### EXCERPTED TEXT
+--

Flat Earth Big Bowl

As the sun's glow fades and your eyes become accustomed to the night, the sky gradually fills with stars. Thousands of them shimmer blue, silvery white, some gold, some reddish, seemingly set into a great dark bowl, the celestial sphere, overarching the flat earth on which you stand.

Thousands of stars in the night sky?

Maybe that number has brought you back through a starlit ten thousand years and into the incandescent lamp light of your living room or kitchen or bedroom or wherever you are reading this: "I've never seen thousands of stars!" you protest.

We said earlier that, from many locations, our sky is spoiled. The sad fact is that, these days, fewer and fewer of us can see anything like the three thousand or so stars that should be visible to the naked eye on a clear evening. Ten thousand years ago, the night sky was not lit up with the light pollution of so many sources of artificial illumination. Unless you sail far out to sea or travel to the high, dry desert of the Southwest, you might go through your entire life without really seeing the night sky, at least not the way our ancestors saw it.

Man in the Moon

Even in our smog- and light-polluted skies, however, the Moon shines bright and clear. Unlike the Sun, which appears uniform, the surface of the Moon has details we can see, even without a telescope. Even now, some three decades after human beings walked, skipped, and jumped on the Moon and even hit a golf ball across the lunar surface, the Moon holds wonder. Bathed in its silver glow, we may feel a connection with our ancestors of 10 millennia ago. Like them, we see in the lunar blotches the face of the "Man in the Moon."

Neil Armstrong took this picture of fellow astronaut "Buzz" Aldrin about to join him on the surface of the Moon, July 20, 1969.

(Image from arttoday.com)

If the face of the Moon presented a puzzle to our ancestors, they were also fascinated by the way the Moon apparently changed shape. One night, the Moon might be invisible (a new moon); then, night by night, it would appear to grow (wax), becoming a crescent; and, by one week later, be a quarter moon (which is a half moon in shape). Through the following week, the Moon would continue to wax, entering its gibbous phase, in which more than half of the lunar disk was seen. Finally, two weeks after the new moon, all of the lunar disk would be visible: The full moon would rise majestically at sunset. Then, through the next two weeks, the Moon would appear to shrink (wane) night after night, passing back through the gibbous, quarter, and crescent phases, until it became again the all-but-invisible new moon.

Gibbous is a word from Middle English that means "bulging"—an apt description of the Moon's shape between its quarter phase and full phase.

Star Words

Gibbous is a word from Middle English that means "bulging"—an apt description of the Moon's shape between its quarter phase and full phase.

Close Encounter

Close Encounter

For untold generations, people have discerned a human face in the crater-scarred markings of the Moon. The Man in the Moon is sometimes interpreted as an old woman cooking. Among Native Americans, the face or faces in the Moon have been described (for example) as a frog charged with protecting the Moon from a bear who would otherwise swallow it. An ancient Scandinavian folktale speaks of Hjuki and Bill, perhaps the original Jack and Jill, who, carrying a pail of water, tumbled down a hill as they ran from their cruel father. They were rescued by the embrace of the Moon. For Scandinavian kids, the "Man in the Moon" is the image of Hjuki and Bill, complete with pail.

+--

### TASKS FOR THIS EXERCISE
1. Answer these questions from the night-sky passage, one line each:
(a) About how many stars should be visible to the naked eye on a clear evening?
(b) What does the Middle English word "gibbous" mean?
(c) In the Scandinavian folktale, what were Hjuki and Bill carrying when they tumbled down the hill?
2. Render this sentence from the night-sky passage in Spanish: "Even in our smog- and light-polluted skies, however, the Moon shines bright and clear."
3. Resume the night-sky passage after its final sentence.

+--

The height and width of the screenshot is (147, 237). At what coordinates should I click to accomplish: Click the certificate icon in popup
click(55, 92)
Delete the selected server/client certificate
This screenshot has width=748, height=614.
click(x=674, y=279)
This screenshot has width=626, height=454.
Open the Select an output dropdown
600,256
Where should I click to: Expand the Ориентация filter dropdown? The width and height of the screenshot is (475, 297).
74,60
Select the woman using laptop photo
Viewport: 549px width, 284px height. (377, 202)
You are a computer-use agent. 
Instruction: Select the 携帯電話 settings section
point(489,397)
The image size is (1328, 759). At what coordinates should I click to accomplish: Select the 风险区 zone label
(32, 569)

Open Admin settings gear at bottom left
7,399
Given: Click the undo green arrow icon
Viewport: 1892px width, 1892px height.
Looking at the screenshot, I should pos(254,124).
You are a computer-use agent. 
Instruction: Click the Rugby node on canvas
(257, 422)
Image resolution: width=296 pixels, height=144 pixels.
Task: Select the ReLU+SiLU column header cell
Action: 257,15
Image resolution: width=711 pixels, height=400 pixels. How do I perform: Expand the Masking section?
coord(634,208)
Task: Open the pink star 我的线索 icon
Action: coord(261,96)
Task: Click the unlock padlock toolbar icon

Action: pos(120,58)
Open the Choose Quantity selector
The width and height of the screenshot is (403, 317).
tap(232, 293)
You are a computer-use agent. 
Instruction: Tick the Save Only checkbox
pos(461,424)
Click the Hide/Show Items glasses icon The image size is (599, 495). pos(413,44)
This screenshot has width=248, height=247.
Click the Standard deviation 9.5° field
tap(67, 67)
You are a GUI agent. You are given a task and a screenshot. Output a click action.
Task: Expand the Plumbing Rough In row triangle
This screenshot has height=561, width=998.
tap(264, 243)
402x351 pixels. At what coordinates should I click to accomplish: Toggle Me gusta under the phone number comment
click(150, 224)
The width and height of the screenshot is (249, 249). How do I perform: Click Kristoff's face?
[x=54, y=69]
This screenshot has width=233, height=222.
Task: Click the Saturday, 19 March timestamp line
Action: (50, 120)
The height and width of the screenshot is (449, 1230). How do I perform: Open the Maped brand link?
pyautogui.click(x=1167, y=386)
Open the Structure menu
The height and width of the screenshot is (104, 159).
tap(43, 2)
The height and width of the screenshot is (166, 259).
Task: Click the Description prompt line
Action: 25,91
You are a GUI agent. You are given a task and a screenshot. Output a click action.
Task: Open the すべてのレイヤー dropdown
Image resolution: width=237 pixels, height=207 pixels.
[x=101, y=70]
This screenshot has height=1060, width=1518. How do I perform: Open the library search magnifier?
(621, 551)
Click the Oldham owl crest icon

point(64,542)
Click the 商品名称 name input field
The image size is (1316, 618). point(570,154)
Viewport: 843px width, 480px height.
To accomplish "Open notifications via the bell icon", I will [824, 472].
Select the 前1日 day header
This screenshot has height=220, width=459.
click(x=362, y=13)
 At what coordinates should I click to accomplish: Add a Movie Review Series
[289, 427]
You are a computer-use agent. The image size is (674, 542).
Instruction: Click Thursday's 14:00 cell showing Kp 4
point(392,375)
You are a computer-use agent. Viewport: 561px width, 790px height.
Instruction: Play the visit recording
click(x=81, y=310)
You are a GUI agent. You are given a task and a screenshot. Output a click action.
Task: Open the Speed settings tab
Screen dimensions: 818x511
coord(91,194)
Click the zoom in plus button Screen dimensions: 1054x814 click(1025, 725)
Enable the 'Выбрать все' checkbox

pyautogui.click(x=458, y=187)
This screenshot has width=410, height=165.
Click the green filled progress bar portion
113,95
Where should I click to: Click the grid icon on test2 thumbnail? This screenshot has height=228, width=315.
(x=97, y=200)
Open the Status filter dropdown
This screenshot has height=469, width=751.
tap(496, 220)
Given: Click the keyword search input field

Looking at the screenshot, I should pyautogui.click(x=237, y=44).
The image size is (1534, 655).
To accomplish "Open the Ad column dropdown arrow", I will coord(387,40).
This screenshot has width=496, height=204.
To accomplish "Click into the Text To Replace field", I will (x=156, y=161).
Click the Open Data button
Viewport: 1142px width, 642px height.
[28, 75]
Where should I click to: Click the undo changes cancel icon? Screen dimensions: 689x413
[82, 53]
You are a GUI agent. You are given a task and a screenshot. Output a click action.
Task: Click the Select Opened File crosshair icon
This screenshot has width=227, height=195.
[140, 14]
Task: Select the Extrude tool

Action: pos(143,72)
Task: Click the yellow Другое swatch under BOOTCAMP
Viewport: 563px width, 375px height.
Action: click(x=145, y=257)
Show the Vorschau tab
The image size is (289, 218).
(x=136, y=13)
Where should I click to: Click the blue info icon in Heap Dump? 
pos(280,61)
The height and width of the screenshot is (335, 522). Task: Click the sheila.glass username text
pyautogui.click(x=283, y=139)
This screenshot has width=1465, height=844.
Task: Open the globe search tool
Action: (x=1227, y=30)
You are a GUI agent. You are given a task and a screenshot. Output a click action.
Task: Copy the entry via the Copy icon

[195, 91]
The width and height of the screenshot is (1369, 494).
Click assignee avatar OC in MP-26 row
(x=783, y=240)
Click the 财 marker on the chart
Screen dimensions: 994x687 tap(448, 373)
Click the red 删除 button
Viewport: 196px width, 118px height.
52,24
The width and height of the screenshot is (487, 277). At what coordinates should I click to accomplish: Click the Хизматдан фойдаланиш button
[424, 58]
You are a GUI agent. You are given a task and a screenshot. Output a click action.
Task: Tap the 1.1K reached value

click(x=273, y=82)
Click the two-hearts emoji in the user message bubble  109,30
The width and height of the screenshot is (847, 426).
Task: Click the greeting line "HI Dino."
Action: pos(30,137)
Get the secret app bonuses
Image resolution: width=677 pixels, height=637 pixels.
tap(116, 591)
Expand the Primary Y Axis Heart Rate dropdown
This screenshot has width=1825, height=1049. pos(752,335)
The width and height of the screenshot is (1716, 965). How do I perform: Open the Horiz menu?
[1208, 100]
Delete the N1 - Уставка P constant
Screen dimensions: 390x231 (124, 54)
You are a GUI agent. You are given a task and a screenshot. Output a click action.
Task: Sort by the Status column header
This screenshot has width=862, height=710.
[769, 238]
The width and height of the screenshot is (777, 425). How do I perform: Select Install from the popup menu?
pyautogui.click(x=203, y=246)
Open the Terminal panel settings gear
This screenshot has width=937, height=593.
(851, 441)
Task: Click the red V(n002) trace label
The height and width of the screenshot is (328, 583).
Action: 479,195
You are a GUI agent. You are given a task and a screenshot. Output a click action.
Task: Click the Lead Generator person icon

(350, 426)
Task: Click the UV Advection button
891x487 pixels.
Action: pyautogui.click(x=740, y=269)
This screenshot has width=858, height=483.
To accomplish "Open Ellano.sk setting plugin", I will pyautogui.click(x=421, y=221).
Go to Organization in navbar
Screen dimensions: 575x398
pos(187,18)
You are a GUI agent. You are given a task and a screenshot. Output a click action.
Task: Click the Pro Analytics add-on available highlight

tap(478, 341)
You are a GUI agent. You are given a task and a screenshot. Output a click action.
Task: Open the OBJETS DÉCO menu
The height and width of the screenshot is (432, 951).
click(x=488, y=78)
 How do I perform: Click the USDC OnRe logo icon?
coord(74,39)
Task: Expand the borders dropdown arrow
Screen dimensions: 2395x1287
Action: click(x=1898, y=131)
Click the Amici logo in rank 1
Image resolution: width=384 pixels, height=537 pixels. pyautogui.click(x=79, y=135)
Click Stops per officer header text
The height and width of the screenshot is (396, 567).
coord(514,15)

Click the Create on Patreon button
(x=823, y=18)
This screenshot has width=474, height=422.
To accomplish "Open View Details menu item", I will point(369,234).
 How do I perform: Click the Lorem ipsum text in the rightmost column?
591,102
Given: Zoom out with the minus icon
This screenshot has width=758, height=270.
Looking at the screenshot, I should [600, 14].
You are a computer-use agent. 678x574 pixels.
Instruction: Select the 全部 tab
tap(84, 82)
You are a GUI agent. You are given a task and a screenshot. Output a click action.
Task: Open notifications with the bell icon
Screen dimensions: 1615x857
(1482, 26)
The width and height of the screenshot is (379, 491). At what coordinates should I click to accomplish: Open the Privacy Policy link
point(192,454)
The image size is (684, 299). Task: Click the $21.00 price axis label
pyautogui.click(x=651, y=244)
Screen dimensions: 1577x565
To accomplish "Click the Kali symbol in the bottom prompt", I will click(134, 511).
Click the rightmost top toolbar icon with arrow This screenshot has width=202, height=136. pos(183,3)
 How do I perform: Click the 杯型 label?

+--

### REPLIES
1.
(a) About three thousand.
(b) "Bulging."
(c) A pail of water.

2. Sin embargo, incluso en nuestros cielos contaminados por el smog y la luz, la Luna brilla intensa y clara.

3.
The cycle takes a little more than 29 days, a month, give or take, and it should be no surprise that the word "month" derived from the word "moon." In fact, just as our ancestors learned to tell the time of day from the position of the Sun, so they measured what we call weeks and months by the lunar phases. The lunar calendar is of particular importance in many world religions, including Judaism and Islam. For those who came before us, the sky was more than something to marvel at. It could also be used to guide and coordinate human activity. As we will see in Chapters 2 and 3, the ancients became remarkably adept at using the heavens as a great clock and calendar.

The phases of the Moon. The globe in the center is Earth. The inner circle shows how the sunlight illuminates the Moon as it orbits Earth. The outer circle shows how the Moon appears from Earth.

(Image from the authors' collection)

Lights and Wanderers

Ten thousand years ago, family time at night was not occupied with primetime sitcoms followed by the news and David Letterman. Our ancestors were not glued to television screens, but presumably to the free show above, the celestial sphere. Early cultures noticed that the bowl above them rotated from east to west. They concluded that what they were seeing was the celestial sphere—which contained the stars—rotating, and not the individual stars. All the stars, they noticed, moved together, their positions relative to one another remaining unchanged. (That the stars "move" because of Earth's rotation was a concept that lay far in the future.)

The coordinated movement of the stars was in dramatic contrast to something else the ancient sky watchers noticed. While the vast majority of stars were clearly fixed in the rotating celestial sphere, a few—the ancients counted five—seemed to meander independently, yet regularly, across the celestial sphere. The Greeks called these five objects planetes, "wanderers," and, like nonconformists in an otherwise orderly society, the wanderers would eventually cause trouble. Their existence would bring the entire heavenly status quo into question and, ultimately, the whole celestial sphere would come crashing down.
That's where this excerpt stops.